🤖 AI Summary
Addressing the challenges of high clinical heterogeneity, complex risk mechanisms, and the need for interpretability in hospital readmission prediction, this paper proposes an interpretable hierarchical nonparametric regression model. Methodologically, it introduces a hierarchical grouped kernel structure with sparsity-inducing kernel addition, enabling adaptive alignment or separation of kernel functions across diagnostic groups. By integrating functional ANOVA expansion with group-specific kernels, the model achieves structured variable selection among high-dimensional covariates and captures high-order interaction effects. Experiments on simulated data and a real-world cohort of 18,096 hematologic patients demonstrate that the model significantly outperforms Lasso and XGBoost, yielding consistent improvements in AUROC and PRAUC across clinical subgroups. Moreover, it provides both global variable importance rankings and subgroup-specific heterogeneity analysis, thereby balancing predictive accuracy with clinical interpretability.

Exercise set:
1. In the summary on hospital readmission prediction, turn the paragraph beginning "Addressing the challenges of high clinical heterogeneity" into a short bulleted list that keeps its main facts.
2. Extend the summary on hospital readmission prediction, picking up after its final sentence.

Data section:
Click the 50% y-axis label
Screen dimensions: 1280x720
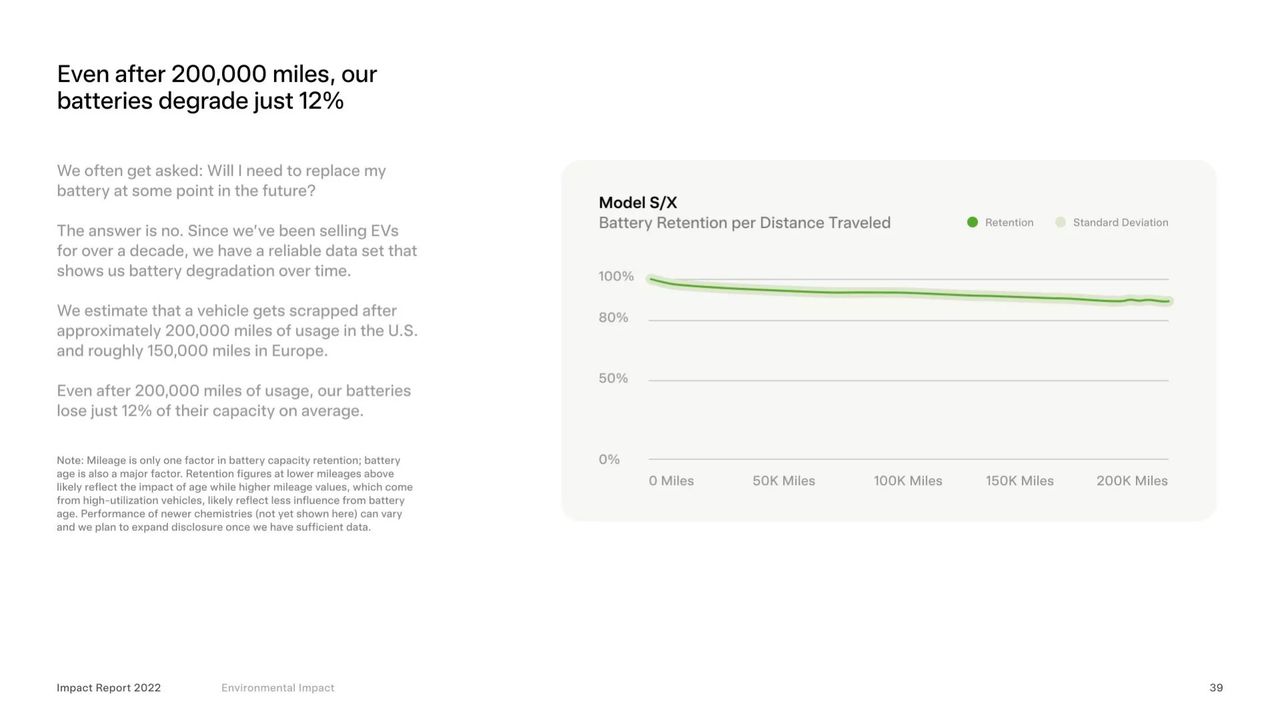click(614, 378)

Answer list:
1.
- Goal: predict hospital readmission despite high clinical heterogeneity and complex risk mechanisms, while staying interpretable.
- Model: an interpretable hierarchical nonparametric regression model.
- Method: a hierarchical grouped kernel structure with sparsity-inducing kernel addition, which lets kernel functions align or separate across diagnostic groups.
- Functional ANOVA expansion combined with group-specific kernels gives structured variable selection among high-dimensional covariates and captures high-order interaction effects.
- Tests: simulated data and a real-world cohort of 18,096 hematologic patients.
- Results: the model significantly outperforms Lasso and XGBoost, with consistent AUROC and PRAUC gains across clinical subgroups.
- Interpretability: it gives global variable importance rankings and subgroup-specific heterogeneity analysis, balancing predictive accuracy with clinical interpretability.

2.
📝 Abstract
Readmission prediction is a critical but challenging clinical task, as the inherent relationship between high-dimensional covariates and readmission is complex and heterogeneous. Despite this complexity, models should be interpretable to aid clinicians in understanding an individual's risk prediction. Readmissions are often heterogeneous, as individuals hospitalized for different reasons, particularly across distinct clinical diagnosis groups, exhibit materially different subsequent risks of readmission. To enable flexible yet interpretable modeling that accounts for patient heterogeneity, we propose a novel hierarchical-group structure kernel that uses sparsity-inducing kernel summation for variable selection. Specifically, we design group-specific kernels that vary across clinical groups, with the degree of variation governed by the underlying heterogeneity in readmission risk; when heterogeneity is minimal, the group-specific kernels naturally align, approaching a shared structure across groups. Additionally, by allowing variable importance to adapt across interactions, our approach enables more precise characterization of higher-order effects, improving upon existing methods that capture nonlinear and higher-order interactions via functional ANOVA. Extensive simulations and a hematologic readmission dataset (n=18,096) demonstrate superior performance across subgroups of patients (AUROC, PRAUC) over the lasso and XGBoost. Additionally, our model provides interpretable insights into variable importance and group heterogeneity.